- _Task directions_
In the records below, find the line containing "This screenshot has width=477, height=419." and retype it and every line after it exactly, adding nothing.

[Items listed in a dataset]

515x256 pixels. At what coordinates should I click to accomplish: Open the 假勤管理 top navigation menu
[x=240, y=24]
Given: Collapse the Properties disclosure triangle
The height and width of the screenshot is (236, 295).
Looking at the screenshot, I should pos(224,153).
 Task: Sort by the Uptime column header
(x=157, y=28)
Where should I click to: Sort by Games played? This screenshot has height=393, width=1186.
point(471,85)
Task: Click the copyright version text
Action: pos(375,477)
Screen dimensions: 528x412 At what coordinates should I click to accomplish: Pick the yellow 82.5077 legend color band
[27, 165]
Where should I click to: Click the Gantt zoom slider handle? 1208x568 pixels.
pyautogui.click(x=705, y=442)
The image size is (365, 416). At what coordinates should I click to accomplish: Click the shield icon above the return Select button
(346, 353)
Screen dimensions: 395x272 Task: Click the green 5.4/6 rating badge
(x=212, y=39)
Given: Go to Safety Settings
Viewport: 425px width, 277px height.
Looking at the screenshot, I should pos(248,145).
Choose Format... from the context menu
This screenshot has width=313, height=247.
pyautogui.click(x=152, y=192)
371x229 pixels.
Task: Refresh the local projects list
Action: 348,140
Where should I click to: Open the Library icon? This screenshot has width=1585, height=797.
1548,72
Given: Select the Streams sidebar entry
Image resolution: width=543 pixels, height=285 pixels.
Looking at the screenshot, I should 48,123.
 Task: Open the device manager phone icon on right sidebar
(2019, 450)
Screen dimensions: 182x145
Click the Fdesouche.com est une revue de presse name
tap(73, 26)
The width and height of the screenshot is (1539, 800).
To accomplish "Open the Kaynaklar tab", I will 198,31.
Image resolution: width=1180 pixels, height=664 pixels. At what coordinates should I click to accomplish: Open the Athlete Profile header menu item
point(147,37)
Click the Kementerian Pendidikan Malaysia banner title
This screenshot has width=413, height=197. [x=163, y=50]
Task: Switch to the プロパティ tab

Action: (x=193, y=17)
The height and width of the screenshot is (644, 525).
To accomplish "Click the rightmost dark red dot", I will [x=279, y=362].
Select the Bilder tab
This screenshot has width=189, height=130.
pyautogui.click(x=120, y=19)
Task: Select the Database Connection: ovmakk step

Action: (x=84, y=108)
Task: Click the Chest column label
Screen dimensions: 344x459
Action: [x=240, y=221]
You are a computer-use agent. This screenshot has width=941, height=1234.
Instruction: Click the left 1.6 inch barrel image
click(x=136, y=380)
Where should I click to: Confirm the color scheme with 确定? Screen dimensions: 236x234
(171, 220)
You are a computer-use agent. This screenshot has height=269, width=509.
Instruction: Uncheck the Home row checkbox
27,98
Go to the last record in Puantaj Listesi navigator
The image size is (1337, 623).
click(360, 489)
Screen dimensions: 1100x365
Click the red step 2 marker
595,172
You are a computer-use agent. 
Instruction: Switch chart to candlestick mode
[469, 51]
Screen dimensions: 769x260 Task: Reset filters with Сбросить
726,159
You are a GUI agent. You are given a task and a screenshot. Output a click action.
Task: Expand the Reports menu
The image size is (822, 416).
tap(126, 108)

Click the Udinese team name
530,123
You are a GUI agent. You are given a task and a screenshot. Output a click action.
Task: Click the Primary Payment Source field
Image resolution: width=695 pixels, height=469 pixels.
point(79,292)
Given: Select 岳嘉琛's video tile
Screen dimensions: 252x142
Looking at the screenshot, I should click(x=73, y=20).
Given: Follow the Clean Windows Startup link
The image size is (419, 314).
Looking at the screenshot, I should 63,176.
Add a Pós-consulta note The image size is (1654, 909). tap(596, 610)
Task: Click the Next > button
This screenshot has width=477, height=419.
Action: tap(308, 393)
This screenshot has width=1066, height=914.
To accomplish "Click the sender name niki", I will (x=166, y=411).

- _Your response_
This screenshot has width=477, height=419.
Action: tap(308, 393)
This screenshot has width=1066, height=914.
To accomplish "Click the sender name niki", I will (x=166, y=411).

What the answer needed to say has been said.